*Written instruction 1*: Reproduce the passage of the Tomás O'Connor profile from "- Position: Midfielder" to "Central / 60 / (3)".
*Written instruction 2*: Which club's academy did Tomás O'Connor join in 2018, according to his profile?
*Written instruction 3*: Which football clubs does the Tomás O'Connor profile name? List every one.

── Selected excerpt

Tomás O'Connor

Personal information
- Date of birth: 25 March 2004 (age 22)
- Place of birth: Rosario, Argentina
- Height: 1.73 m (5 ft 8 in)
- Position: Midfielder

Team information
- Current team: Gimnasia Mendoza (on loan from Rosario Central)
- Number: 28

Youth career
- 0000–2018: ADIUR
- 2018–2022: Rosario Central

Senior career*
- Years: Team / Apps / (Gls)
- 2022–: Rosario Central / 60 / (3)
- 2026–: → Gimnasia Mendoza (loan) / 4 / (0)

= Tomás O'Connor (footballer) =

Argentine footballer (born 2004)

Tomás O'Connor (born 25 March 2004) is an Argentine professional footballer who plays as a midfielder for Argentine Primera División club Gimnasia Mendoza, on loan from Rosario Central.

== Club career ==

Born in Rosario, Santa Fe, Tomás O'Connor is of Irish descent He joined the Rosario Central academy in 2018, from youth team ADIUR in his hometown, a feeder club for Spanish side Villarreal.

────
── Data section

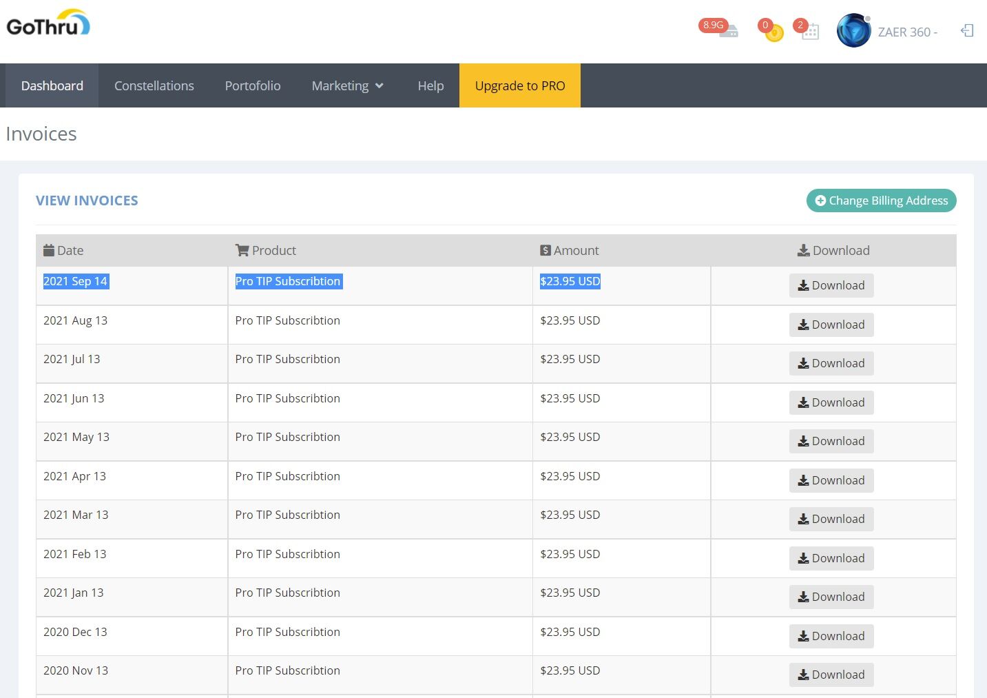Click the logout icon in header

967,31
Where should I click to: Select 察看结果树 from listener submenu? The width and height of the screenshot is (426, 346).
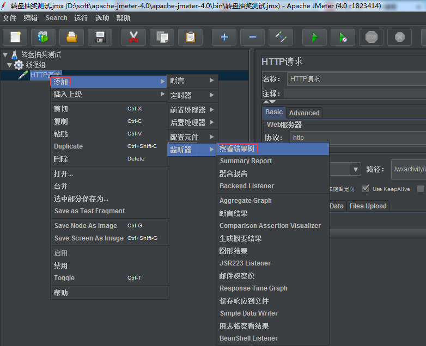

────

*Exercise result 1*:
- Position: Midfielder

Team information
- Current team: Gimnasia Mendoza (on loan from Rosario Central)
- Number: 28

Youth career
- 0000–2018: ADIUR
- 2018–2022: Rosario Central

Senior career*
- Years: Team / Apps / (Gls)
- 2022–: Rosario Central / 60 / (3)

*Exercise result 2*: Rosario Central.

*Exercise result 3*: ADIUR, Rosario Central, Gimnasia Mendoza, Villarreal